Outer House dismisses petition against dissolution of community council as academic after petitioner’s position change

Outer House dismisses petition against dissolution of community council as academic after petitioner’s position change

A lord ordinary, in an ex tempore judgment in respect of a petition by a former member of a community council seeking to overturn its dissolution, has ruled that, while the decision to dissolve was taken on an unlawful basis, her petition required to be refused on the ground that it was academic due to the petitioner later deciding to seek no remedy except declarator.

Samantha Kane, a former member of the Ardgay and District Community Council, originally sought remedies of reduction, declarator, and damages in respect of a decision made by Leslie Waugh and Kerry Hawthorne, formerly chair and secretary of the Community Council, to propose a resolution to dissolve the organisation which subsequently passed at a public meeting. She argued that the decision to dissolve was taken in order to convene a new council without her in it and was impermissible per the council’s constitution.

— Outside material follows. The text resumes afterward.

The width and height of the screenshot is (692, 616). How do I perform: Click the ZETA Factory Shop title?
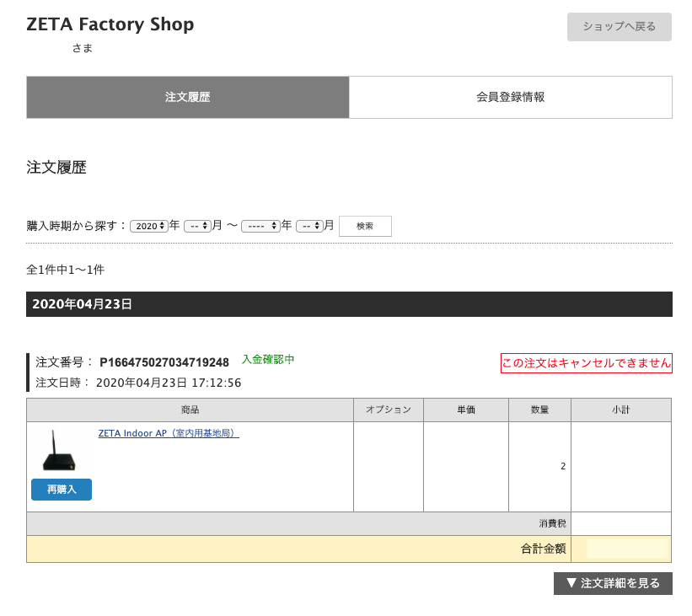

The case was heard by Lord Arthurson in the Outer House of the Court of Session, with the petitioner appearing as a party litigant and the respondents represented by Innes, advocate.

Disciplinary vehicle

On 17 April 2025 at a public meeting of the Community Council, the respondents proposed a resolution under clause 17 of the council’s constitution to dissolve it. Said resolution was passed by a two-thirds majority at a public vote at a subsequent meeting held on 22 May 2025. In the Note of Argument lodged on behalf of the respondents, it was stated that the decision to propose dissolution was “made in the moment… in response to the meeting falling into disorder as a result of disruption caused by the petitioner”. The petitioner was also said to have a rich history of disrupting meetings, refusing to co-operate with other members of the Community Council and making unfounded allegations against other members.

At the outset of the petitioner’s submissions, she indicated that she was no longer seeking damages but was restricting the scope of the petition to the remaining remedies of reduction and declarator. Following the conclusion of the petitioner’s submissions, at the outset of the respondent’s submissions, she also confirmed in open court that, in recognition that the community required to have a functioning Community Council, she would no longer be insisting upon her craved remedy of reduction, and would accordingly be further restricting the scope of the petition to that of declarator alone.

The petitioner submitted that the power to dissolve had been used for an improper purpose, namely her removal from the council, and had in effect been used as a disciplinary vehicle to turn the Community Council into a tribunal adjudicating upon the conduct of one of its members. The Community Council had no power to exclude one of its members and the resolution had been made in the expectation that a replacement council would in due course be constituted, absent the petitioner.

Counsel for the respondents submitted that the decision taken at the meeting of 17 April was taken in accordance with the constitutional requirements of the Community Council and the vote of 22 May was similarly conducted. While it was accepted that ultimately the decision to dissolve had the effect of removing the petitioner, the same was true for the other members. The decision was a well-founded one made in the performance of a public duty and even if the decision maker was acting in bad faith, which was vigorously denied, the decision was not one open to challenge.

Press the “nuclear” button

In his decision, Lord Arthurson said of the lawfulness of the decision to dissolve: “As is stated on behalf of the respondents in their Note of Argument it was made ‘in the moment’ during the meeting of 17 April 2025. Although the same Note goes on to state that, the meeting having descended into disorder, ‘It was properly concluded by the members that it was necessary or advisable to dissolve’, that just cannot be right, in my considered view. If the critical challenged decision in this case was indeed taken in the moment, there can be no sense in which a collective properly concluded view can have been simultaneously and meaningfully taken by the members on the vital threshold test of whether dissolution was ‘necessary or advisable’.”

He added: “A history of dissent at meetings cannot in my view be a proper basis for establishing the threshold test. Dissent is surely a healthy marker of, and intrinsic to, public debate and, dare one say it, democratic institutions. To press the button marked ‘nuclear’ in order to seek to suppress dissent, and in this case actually to remove the dissenter, cannot have been within the contemplation of the framers of clause 17 in respect of the intended use of the dissolution power which we are in this case considering.”

Considering the effect of the petitioner’s departure from her original position, Lord Arthurson said: “The petitioner having committed herself in the course of the debate in this case to a departure from her original position on remedies, in particular that of reduction, for the commendable reason expressed by her to the effect that the community requires to have a functioning council, this leaves the sole remedy of declarator extant. Parties and the public will well appreciate that courts do not exist to resolve theoretical arguments which have no practical consequences. Parties can, if they wish, seek the opinion of an academic for such a limited purpose.”

He concluded: “Judges, however, are not here to write essays in a vacuum. In this case, had the original petition sought only declarator, I cannot imagine for a moment that I would have granted permission to proceed. In such circumstances, notwithstanding the view which I have reached concerning the exercise of the dissolution power in this case, I do not intend to pronounce a declarator ‘in the air’, as it were, which has no practical effect.”

The petition was accordingly dismissed.